The format for crontab entries is * * * * * command

From left to right, each field means:

FieldMeaning
1Minute (0-59)
2Hour (0-23)
3Day of month (1-31)
4Month (1-12, Jan, Feb, ...)
5Day of week (0-7) 0,7=Sunday, 1=Monday ...
or Sun, Mon, Tue, Wed, Thur, Fri
6Command to execute
  • A comma is used to specify a list of values (1,3,5)
  • A dash is used to specify a range of values (1-5 means 1,2,3,4,5)
  • A slash is used to skip the given number of values (*/12 means "every 12")
  • An asterisk is used to specify all values

Example: 0 12 * * * command would run the specified command every day at noon

Here are some handy aliases to replace the time fields for common cases:

ShortcutMeaning
@rebootRun once after reboot
@yearly
@annually
Run once a year (0 0 1 1 *)
@monthlyRun once a month (0 0 1 * *)
@weeklyRun once a week (0 0 * * 0)
@dailyRun once a day (0 0 * * *)
@hourlyRun once an hour (0 * * * *)

Example: @reboot command will run the specified command if your server is restarted

Tips

Most Linux distributions provide directories /etc/cron.hourly, /etc/cron.daily, /etc/cron.weekly, and /etc/cron.monthly, along with a default system-wide crontab file that invokes scripts contained in those directories at the frequency implied by their names.

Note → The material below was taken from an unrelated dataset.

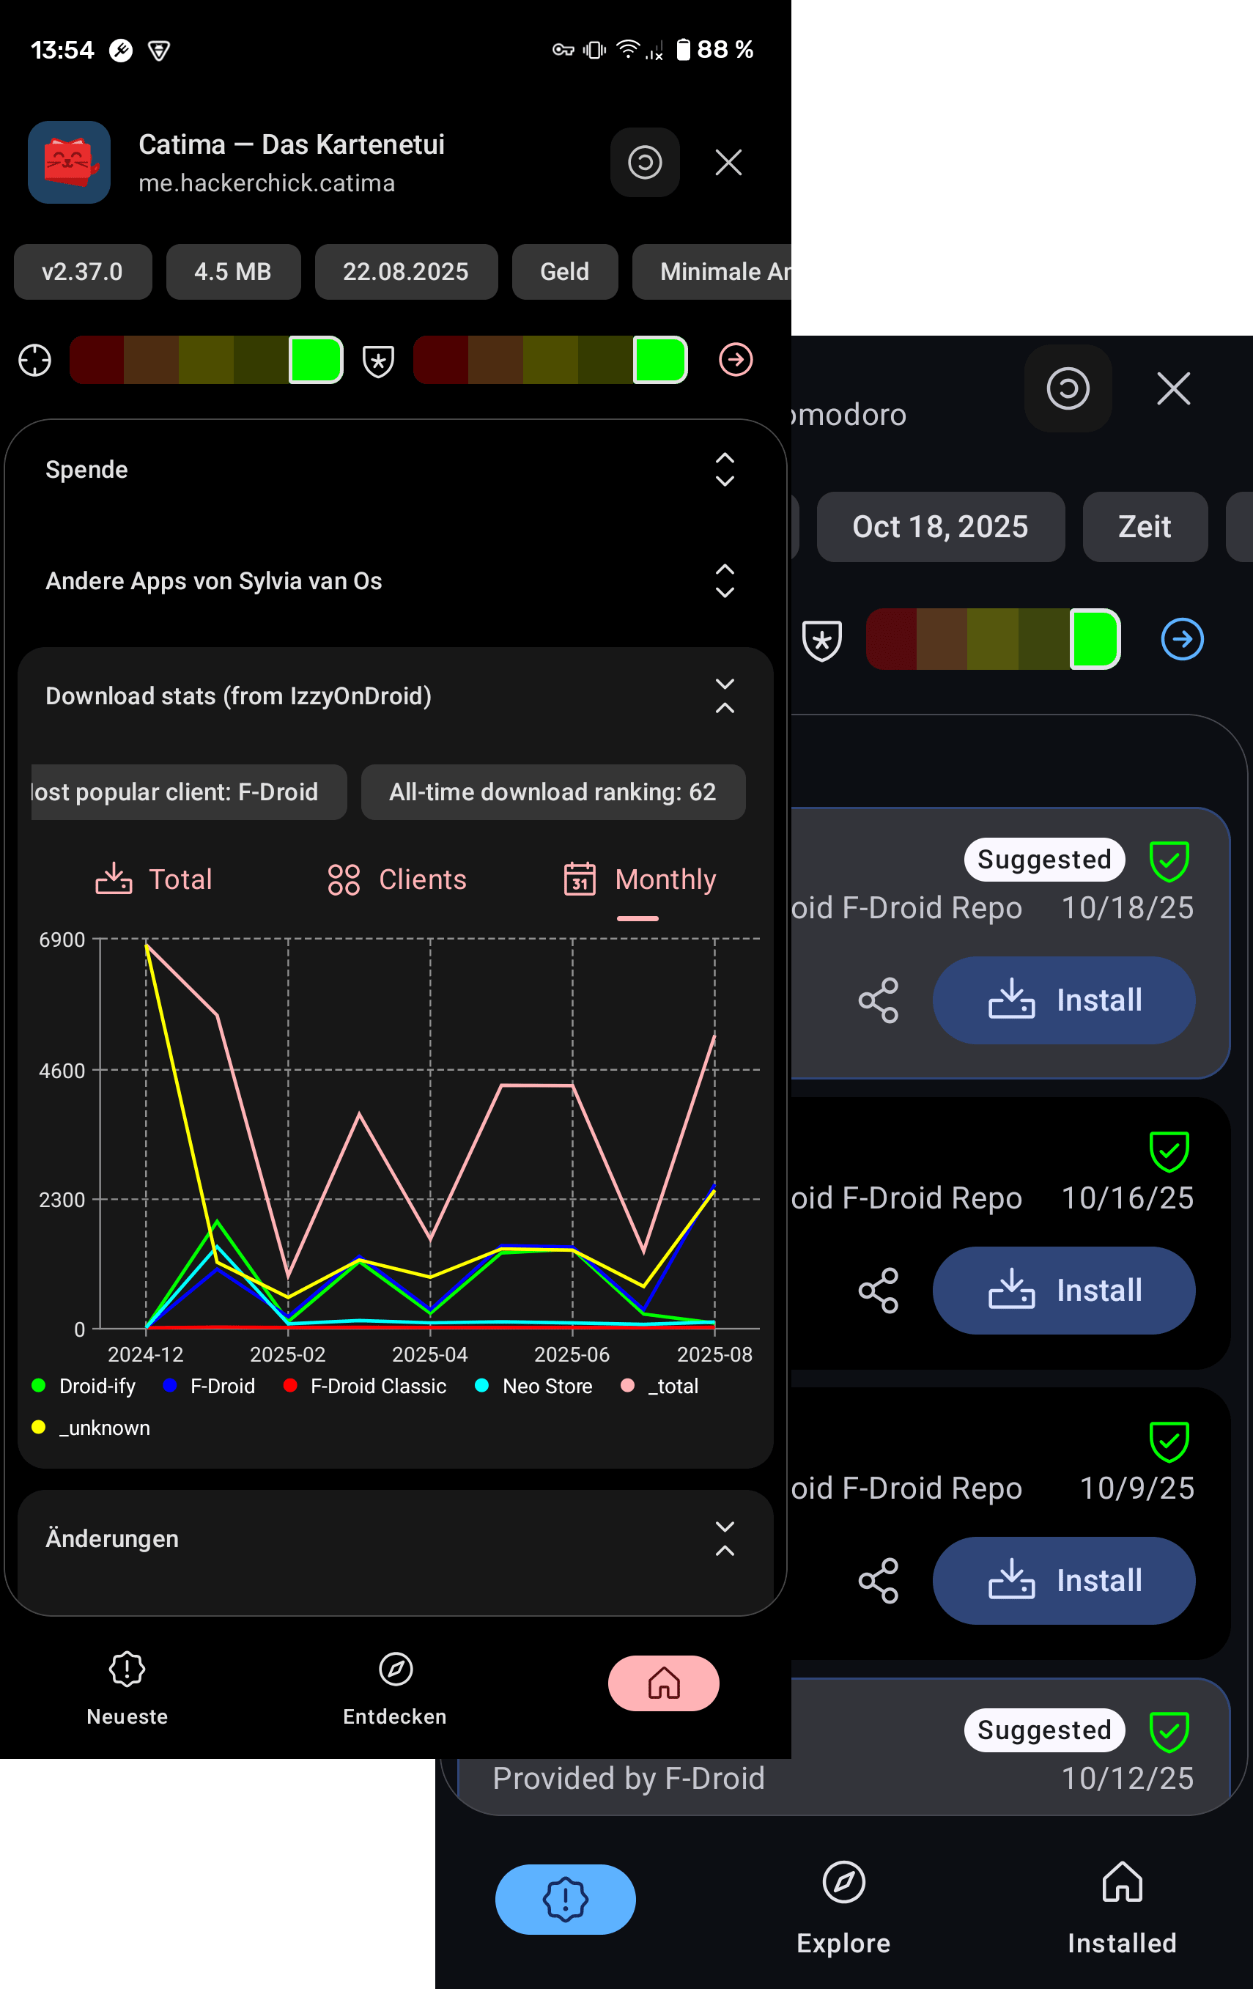Screen dimensions: 1253x1989
Task: Expand Andere Apps von Sylvia van Os
Action: pos(724,581)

With user-based crontab files, as used for your slot on whatbox, you have to deal with crontab syntax, as documented above.

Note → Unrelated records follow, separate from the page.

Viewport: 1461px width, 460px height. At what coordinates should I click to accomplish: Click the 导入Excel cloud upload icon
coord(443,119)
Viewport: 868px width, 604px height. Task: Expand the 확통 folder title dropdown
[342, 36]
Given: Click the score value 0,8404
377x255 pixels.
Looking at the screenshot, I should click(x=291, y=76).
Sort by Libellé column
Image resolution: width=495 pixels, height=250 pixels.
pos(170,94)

While it's completely optional, it's possible to simulate the more convenient system-wide approach you would have if you had root-level access.

First, create some directories to contain scripts to run periodically. At the shell prompt, type the following:

mkdir -p ~/cron/{hourly,daily,weekly,monthly,reboot}

Then use crontab -e (as described above) to add the following lines to your crontab file:

SHELL=/bin/sh
PATH=/usr/local/sbin:/usr/local/bin:/sbin:/bin:/usr/sbin:/usr/bin

@hourly  ( cd ~ && run-parts --report ~/cron/hourly )
@daily   ( cd ~ && run-parts --report ~/cron/daily )
@weekly  ( cd ~ && run-parts --report ~/cron/weekly )
@monthly ( cd ~ && run-parts --report ~/cron/monthly )
@reboot  ( cd ~ && run-parts --report ~/cron/reboot )

Once you've set this up, you can simply put scripts into those folders, and they will be run on the corresponding schedule.

Again, this is entirely optional, purely as a convenience.